§ THE TASK:
For the data that follows, print the line with "Task: Click the grid layout icon at top right", the line with "You are a GUI", and all lines between them, exactly as they stand. Omit pictures and add nothing.

^^^^^^^^^^^^^^^^

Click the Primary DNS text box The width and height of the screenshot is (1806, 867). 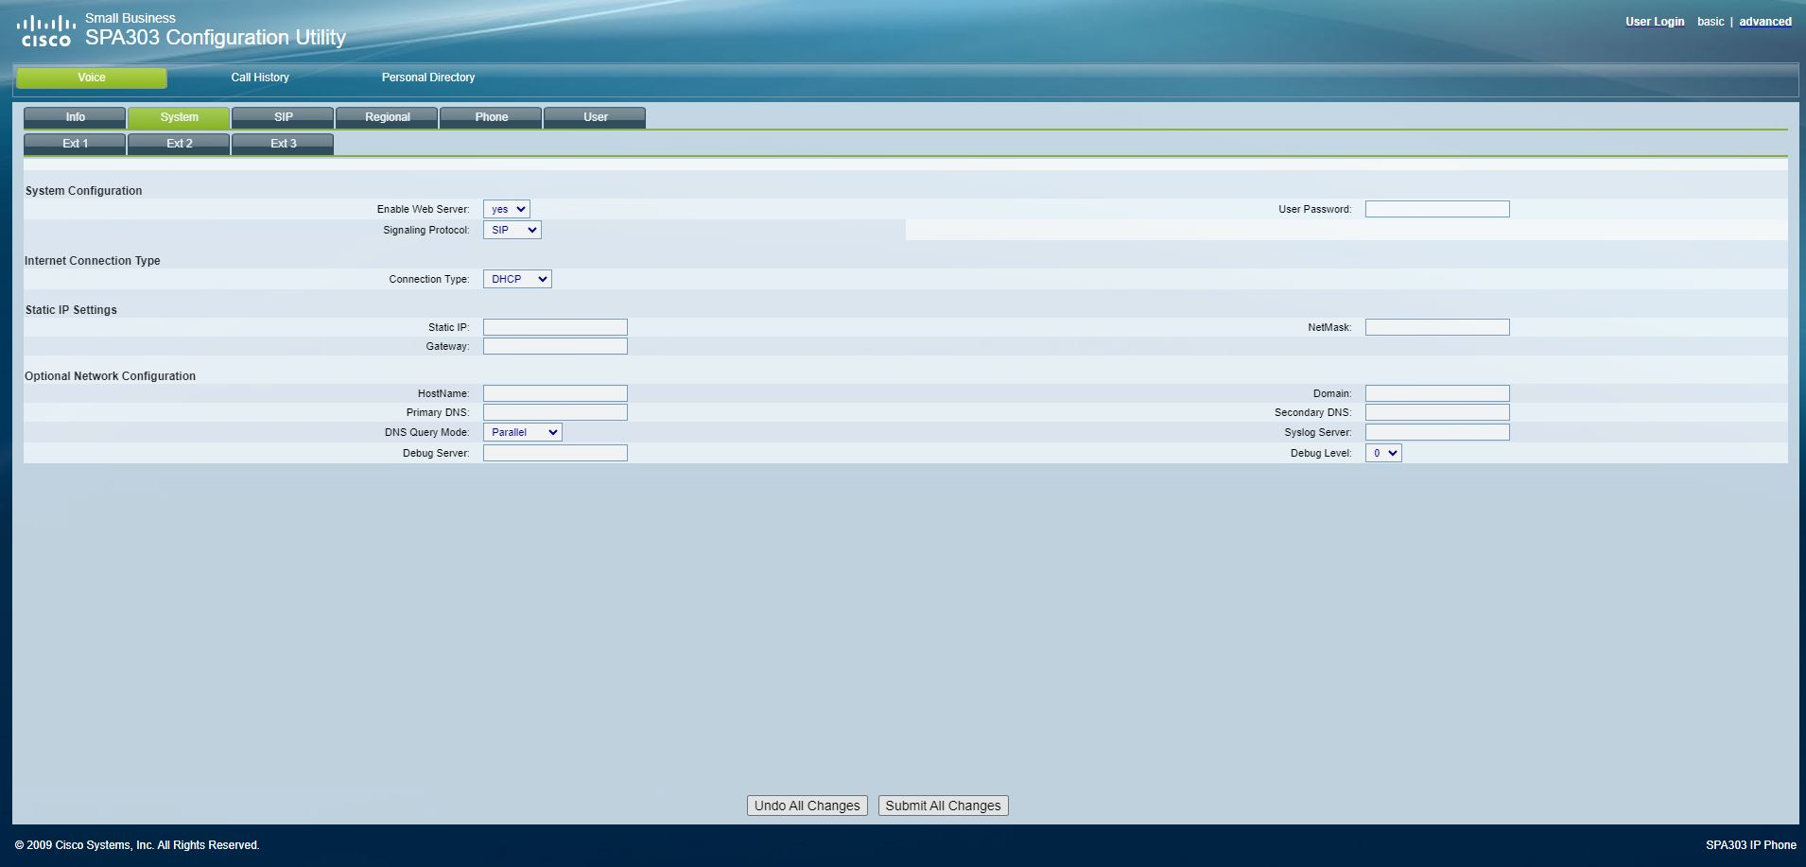tap(555, 412)
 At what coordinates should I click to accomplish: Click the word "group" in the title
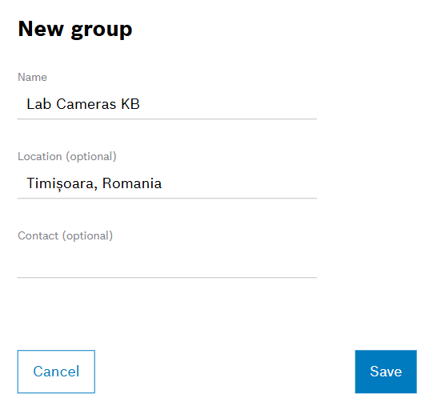pos(102,30)
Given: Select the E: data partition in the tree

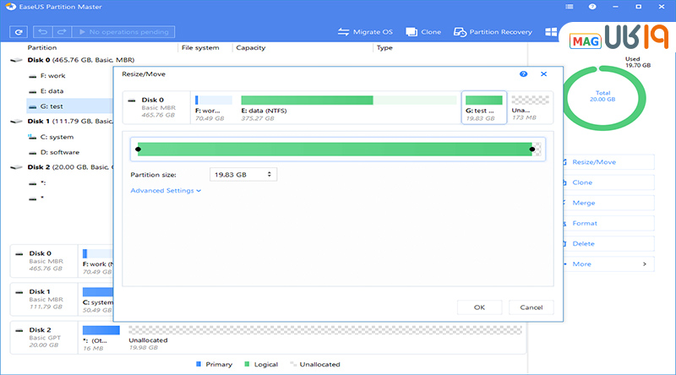Looking at the screenshot, I should tap(51, 90).
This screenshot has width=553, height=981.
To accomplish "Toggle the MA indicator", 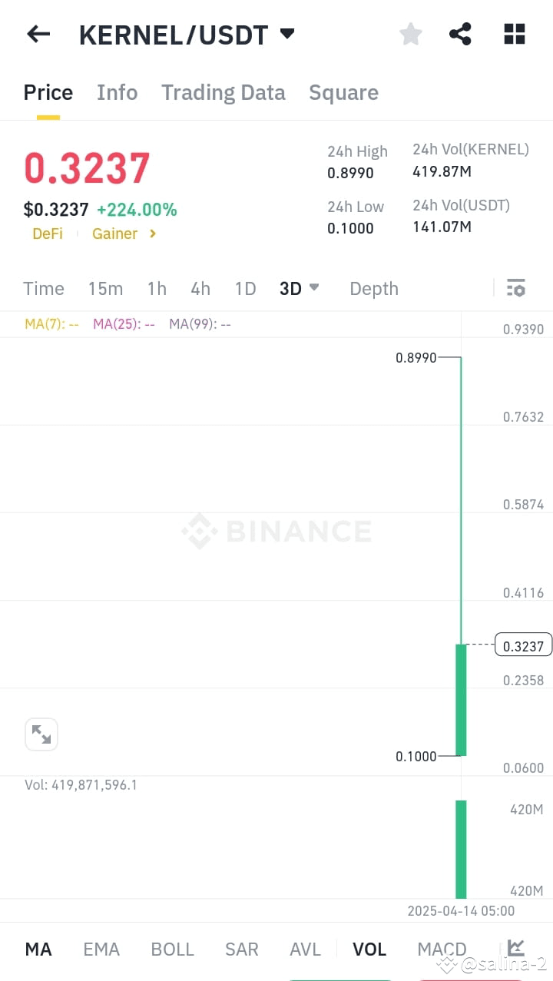I will tap(38, 949).
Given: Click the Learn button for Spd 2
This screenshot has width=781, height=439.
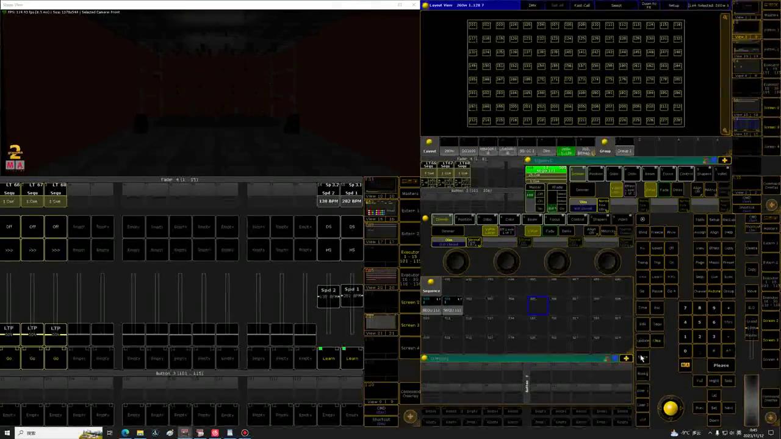Looking at the screenshot, I should pos(328,359).
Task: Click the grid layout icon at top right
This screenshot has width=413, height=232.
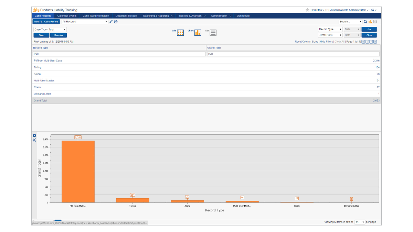Action: pyautogui.click(x=375, y=21)
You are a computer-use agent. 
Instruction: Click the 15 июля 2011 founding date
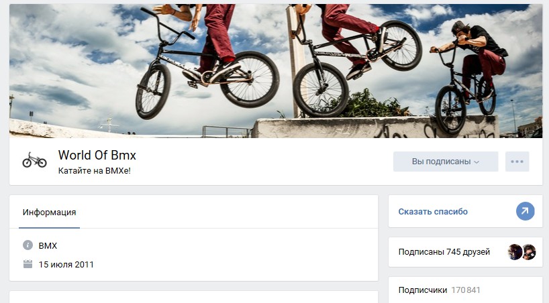pos(66,265)
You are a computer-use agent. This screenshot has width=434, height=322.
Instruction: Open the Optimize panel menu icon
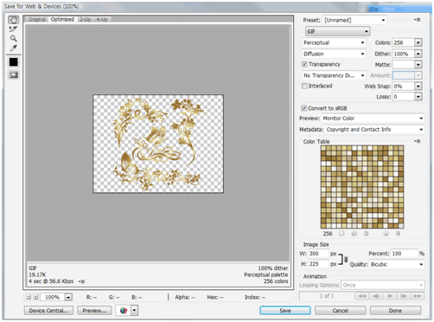418,20

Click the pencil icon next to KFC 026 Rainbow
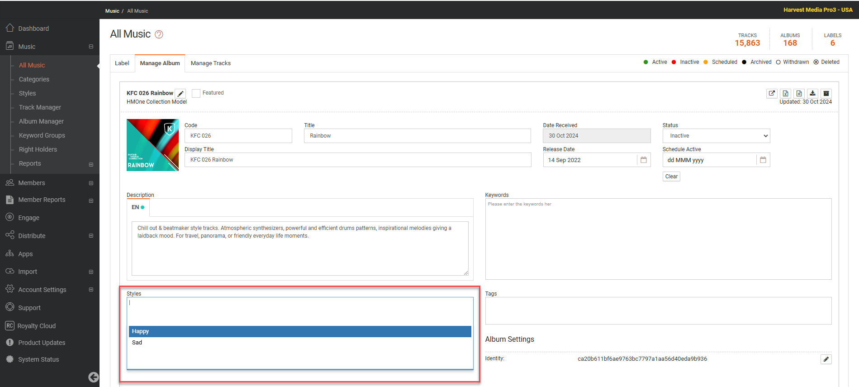pos(180,94)
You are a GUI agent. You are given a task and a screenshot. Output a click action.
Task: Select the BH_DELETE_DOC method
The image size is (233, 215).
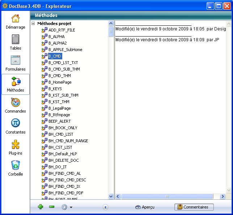click(63, 160)
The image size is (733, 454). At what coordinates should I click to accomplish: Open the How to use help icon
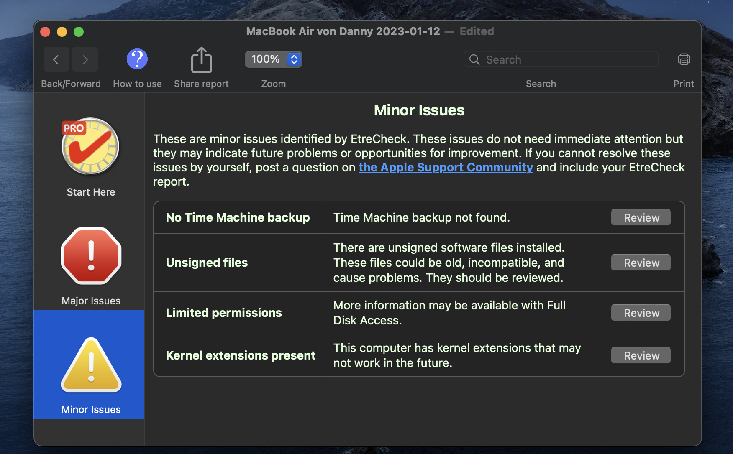(137, 59)
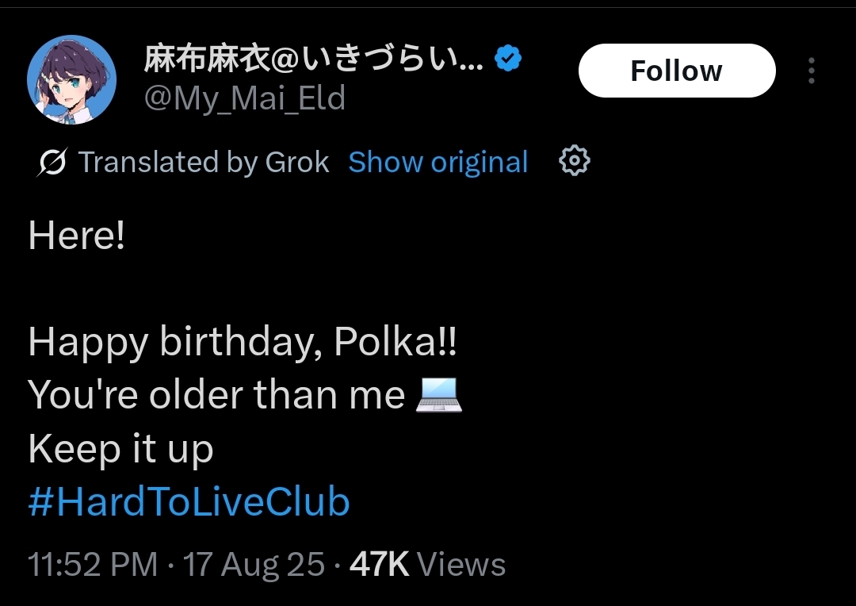Click the Views label beside the count
856x606 pixels.
[461, 565]
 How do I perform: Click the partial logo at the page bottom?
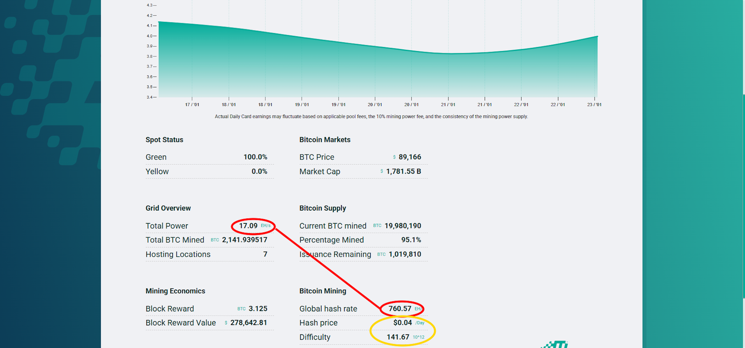[x=555, y=345]
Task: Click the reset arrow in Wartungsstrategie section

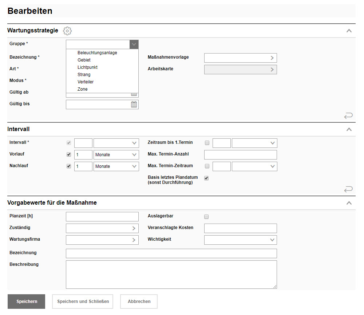Action: pos(348,116)
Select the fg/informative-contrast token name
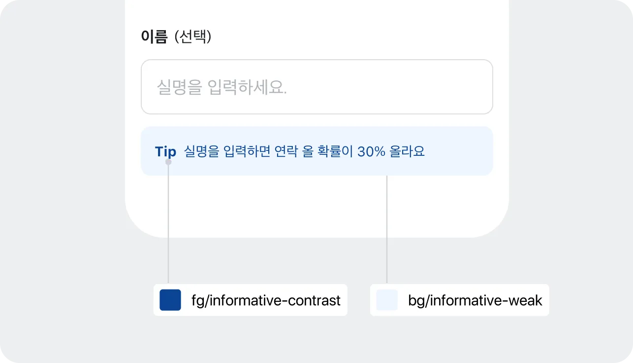Image resolution: width=633 pixels, height=363 pixels. pyautogui.click(x=265, y=300)
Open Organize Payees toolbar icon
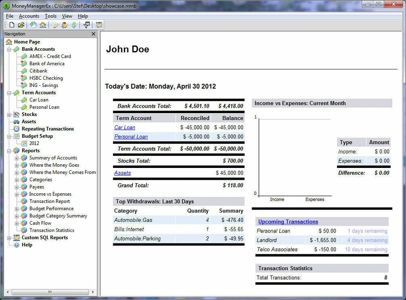Viewport: 406px width, 300px height. (x=64, y=25)
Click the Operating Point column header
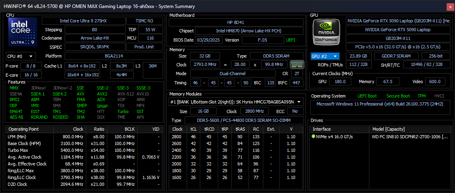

^^^^^^^^^^^^^^^^

§ ANSWER SECTION:
Task: Click the grid layout icon at top right
This screenshot has width=413, height=232.
Action: pyautogui.click(x=375, y=21)
You are a computer-use agent. 
Instruction: Click the 15 июля 2011 founding date
pos(66,265)
You are a computer-use agent. This screenshot has width=434, height=322.
Instruction: Open the Optimize panel menu icon
418,20

Click the pencil icon next to KFC 026 Rainbow
pos(180,94)
You are a GUI agent. You are given a task and a screenshot. Output a click action.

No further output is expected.